[begin Selected text]

Created 10-24-2016 01:08 PM
Howdy,
Thanks for your question. It can be quite jarring to see two columns in your output when du normally only has one column, but fear not, there is an explanation for everything. 🙂
I found a similar post discussing this topic. From looking at it, it's clear that it took some digging to get to the bottom of this, but if you look towards the bottom, you'll see a link to the source code explaining the output format. Eureka!
Anywho, the output states that the first two columns are formatted like this:
[size] [disk space consumed]
but what does this mean? the "size" field is the base size of the file or directory before replication. As we know, HDFS replicates files, so the second field(disk space consumed) is included to show you how much total disk space that file or directory takes up after it's been replicated. Under the default replication factor of three, the first two columns of a 1MB file would theoretically look like this.
1 3 M
The fun part is that we can actually use this info to infer the replication factor HDFS is using for these particular files, or at least the amount of replication the file is curently at. If you look at the first line of your output, you'll see the initial size as 816 and the disk space usage as 1.6 K. Divide 1.6K by 816 bytes, and you get 2 (roughly), which would indicate a replication factor of two, and you'll notice this math is consistent with the other entries in the output. Good times.
Armed with this knowledge, you can now use du tool to its full potential, both for informative and troubleshooting purposes. Let me know if this info was helpful or if you have any other questions. 🙂
Cheers

[end Selected text]

§ What is asked:
**1.** In the reply on HDFS du output, what replication factor is inferred from the first line of the asker's output?
**2.** Write out the passage of the du output reply starting with "Created 10-24-2016 01:08" and going on through "output format. Eureka!".

[begin Information supplied]

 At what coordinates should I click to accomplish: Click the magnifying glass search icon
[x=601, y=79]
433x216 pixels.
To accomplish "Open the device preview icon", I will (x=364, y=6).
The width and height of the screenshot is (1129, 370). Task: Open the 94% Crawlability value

[end Information supplied]
[begin Information supplied]

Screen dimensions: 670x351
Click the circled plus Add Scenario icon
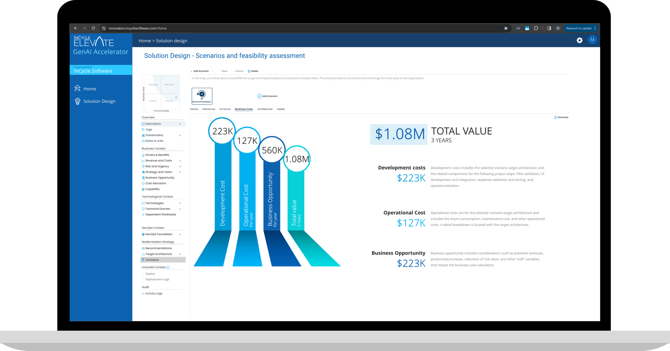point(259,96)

[end Information supplied]

§ Answers given:
**1.** A replication factor of two.

**2.**
Created 10-24-2016 01:08 PM
Howdy,
Thanks for your question. It can be quite jarring to see two columns in your output when du normally only has one column, but fear not, there is an explanation for everything. 🙂
I found a similar post discussing this topic. From looking at it, it's clear that it took some digging to get to the bottom of this, but if you look towards the bottom, you'll see a link to the source code explaining the output format. Eureka!